This reinforces that I should be using a laptop if I'm processing out in the field, or that any iPad transfer/editing I do in the field be limited to just share a few keepers on social media and re-process them in earnest at home.

THANK YOU!

- A


----------



## ahsanford (Apr 27, 2017)

Thanks for everyone's posts. Sounds like without CC, without an IOS file system, without good color calibration, etc. pursuing RAW processing in the field is slow, iffy, a waste of time and fraught with limitations.

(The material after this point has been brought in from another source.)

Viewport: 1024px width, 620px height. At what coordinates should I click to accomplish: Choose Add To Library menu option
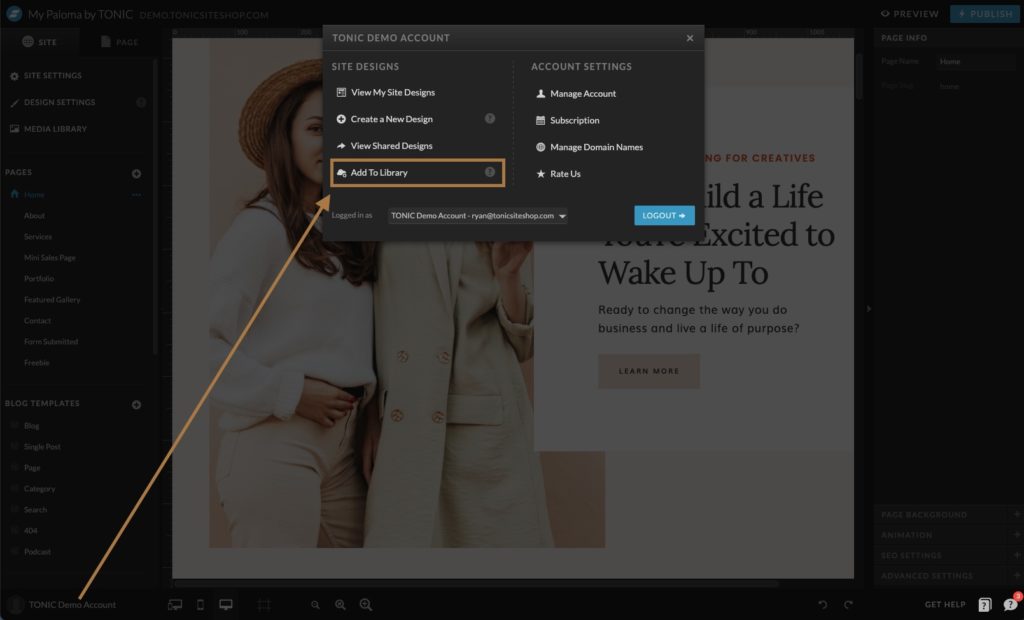(x=379, y=172)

I may just be better off getting the SD reader and using it on my _phone_. I'll swap a few keeper JPGs over and edit them in PS express. I'll lose the RAW latitude and more powerful editing options, but I also won't waste much time, lose a file, blast it's color and have to repeat it.

Thanks all.

- A


----------



## privatebydesign (Apr 27, 2017)

I use CC with RAW files on my 12" iPad Pro.

Depending on what you are trying to achieve I find it works absolutely fine, the nicest thing is when I eventually get back to the office all the edits, ratings, keywords etc, basically all the work I can do on flights and down time, is automatically synced. This means however slow it might be, and my iPad Pro isn't that slow on 21MP RAW files, it is productive time. It also means I don't have a mixed RAW jpeg workflow.

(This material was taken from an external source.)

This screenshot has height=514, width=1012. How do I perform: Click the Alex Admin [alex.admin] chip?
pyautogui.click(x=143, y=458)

I travelled with laptops for years, now I just take the iPad and am fine with it, I also travel with a printer, a little Canon CP910. I am a relatively low volume shooter and haven't had an issue with storage as I can fit everything on the iPad and my CF cards, that gives me backup, not that I care too much about that and I think this 'backup' mentality is vastly over stated.

For the record, iPad screen profiles are very good, some particular and fussy people are more than happy to incorporate iPads into their photography workflow.


----------



## tomscott (Apr 27, 2017)

privatebydesign said:


> I use CC with RAW files on my 12" iPad Pro.
> 
> Depending on what you are trying to achieve I find it works absolutely fine, the nicest thing is when I eventually get back to the office all the edits, ratings, keywords etc, basically all the work I can do on flights and down time, is automatically synced. This means however slow it might be, and my iPad Pro isn't that slow on 21MP RAW files, it is productive time. It also means I don't have a mixed RAW jpeg workflow.
> 
> ...



It works as long as you have first world connectivity. 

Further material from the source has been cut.